━━━━━ Textauszug

Die mit den Farmern gesammelten Daten können direkt in eine App übertragen werden.

Digitalisierung als Beleg für Nachhaltigkeit und als Verkaufsargument

In den vergangenen Jahren ist das gesellschaftliche Bewusstsein für eine nachhaltigere Lebensweise deutlich gestiegen. Begrifflichkeiten wie CO2-Bilanz, erneuerbare Energien oder auch nachwachsende Rohstoffe sind aus dem täglichen Leben nicht mehr wegzudenken. Diese Entwicklung tangiert schon lange nicht mehr nur Politik und Wirtschaft, sondern auch Verbraucher. Internationale Studien bestätigen, dass Verbraucher zunehmend bereit sind, mehr Geld für nachhaltige Produkte auszugeben.

Schon lange sind ‚grüne‘ Produkte nicht mehr nur ein Thema für besser Verdienende und Querdenker. Die Konsumgütergesellschaft kritisch zu hinterfragen, ist Trend. Die Menschen interessieren sich dafür, wo einzelne Rohstoffe herkommen, wie die Arbeitsbedingungen in den Herkunftsländern sind und wie sich Herstellung und Verpackung auf die Umweltbilanz auswirken. Um all diese Informationen entlang der Lieferkette transparent abzubilden, greifen viele Händler und Hersteller auf die Möglichkeit zertifizierter Produkte zurück.

Eine immer wichtigere Rolle spielt in diesem Zusammenhang das Thema Digitalisierung. Die technische Weiterentwicklung ermöglicht, dass Daten erfasst, gesammelt und ausgewertet werden können. Das gibt dem Handel ehrliche und glaubwürdige Verkaufsargumente an die Hand und holt die Konsumenten da ab, wo sie Informationsbedarf haben.

Als Chief Innovation and Technology Officer der Rainforest Alliance steht Daan de Vries genau an der Schnittstelle zwischen Unternehmen, Zertifizierung und Digitalisierung. Wir haben mit ihm darüber gesprochen, wie digitale Daten konkret zu mehr Nachhaltigkeit beitragen können und wie die Händler und Hersteller davon für die Interaktion mit ihren Kunden profitieren. Er beobachtet positive Entwicklungen auf drei Ebenen:

  • Transparente Lieferketten schaffen Vertrauen und Glaubwürdigkeit
    Das Thema Nachhaltigkeit rückt auf der Agenda der Unternehmen immer weiter nach oben. Unternehmen benötigen und fordern mehr Einsicht in die Prozesse innerhalb der Lieferketten, um ihre eigene Leistung und ihre Fortschritte zu messen. Digitalisierung ermöglicht an dieser Stelle mehr Transparenz, was wiederum zu mehr Vertrauen von Seiten der Verbraucher und Stakeholder führt.

━━━━━━━━━━
━━━━━ Datenmaterial

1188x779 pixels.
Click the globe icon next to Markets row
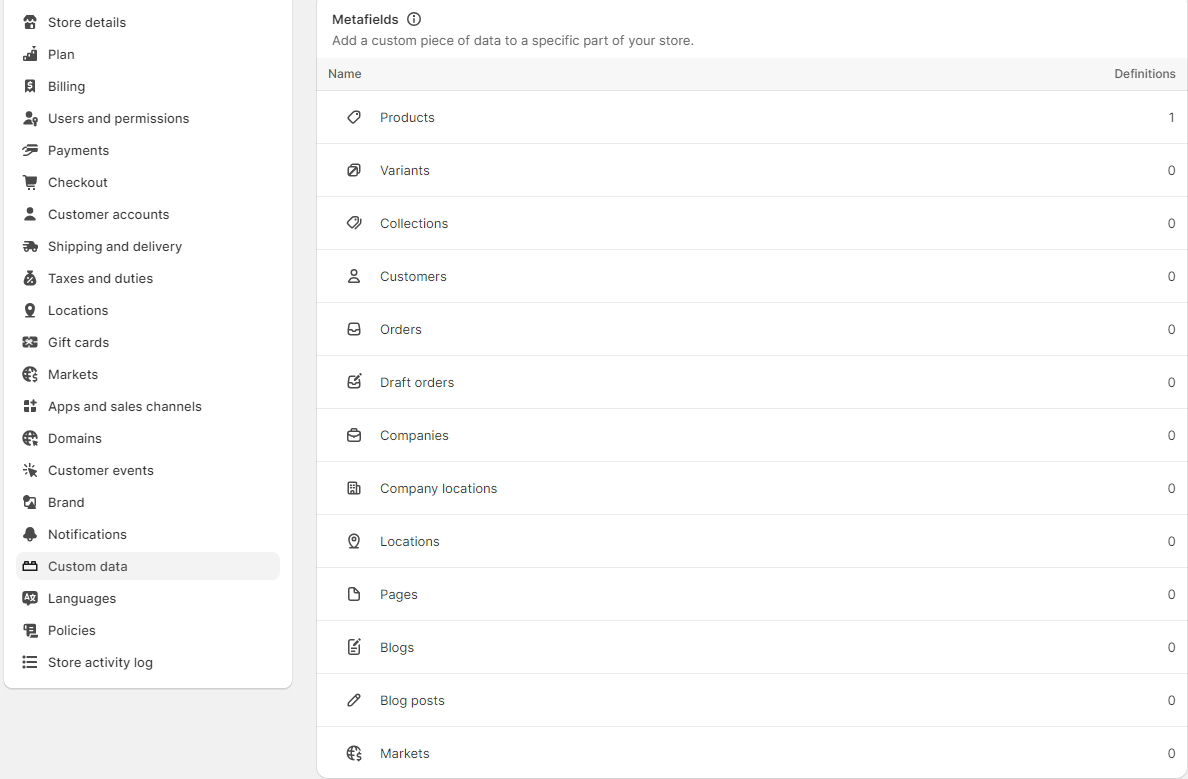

━━━━━━━━━━

Arbeitsauftrag 1 =
Schreibe den Textauszug beginnend mit „Eine immer wichtigere“ und weiter bis einschließlich „sie Informationsbedarf haben.“ neu und setze dabei „Kunden“ an die Stelle von „Konsumenten“.
Arbeitsauftrag 2 =
Fasse den Textauszug in zwei Sätzen zusammen.

Richtige Antwort 1 =
Eine immer wichtigere Rolle spielt in diesem Zusammenhang das Thema Digitalisierung. Die technische Weiterentwicklung ermöglicht, dass Daten erfasst, gesammelt und ausgewertet werden können. Das gibt dem Handel ehrliche und glaubwürdige Verkaufsargumente an die Hand und holt die Kunden da ab, wo sie Informationsbedarf haben.

Richtige Antwort 2 =
Verbraucher achten zunehmend auf Nachhaltigkeit, interessieren sich für Herkunft und Herstellung von Produkten und sind bereit, dafür mehr Geld auszugeben, weshalb viele Händler und Hersteller auf zertifizierte Produkte zurückgreifen. Die Digitalisierung ermöglicht es, Daten entlang der Lieferkette zu erfassen und auszuwerten, was nach Daan de Vries von der Rainforest Alliance für mehr Transparenz und damit für mehr Vertrauen bei Verbrauchern und Stakeholdern sorgt.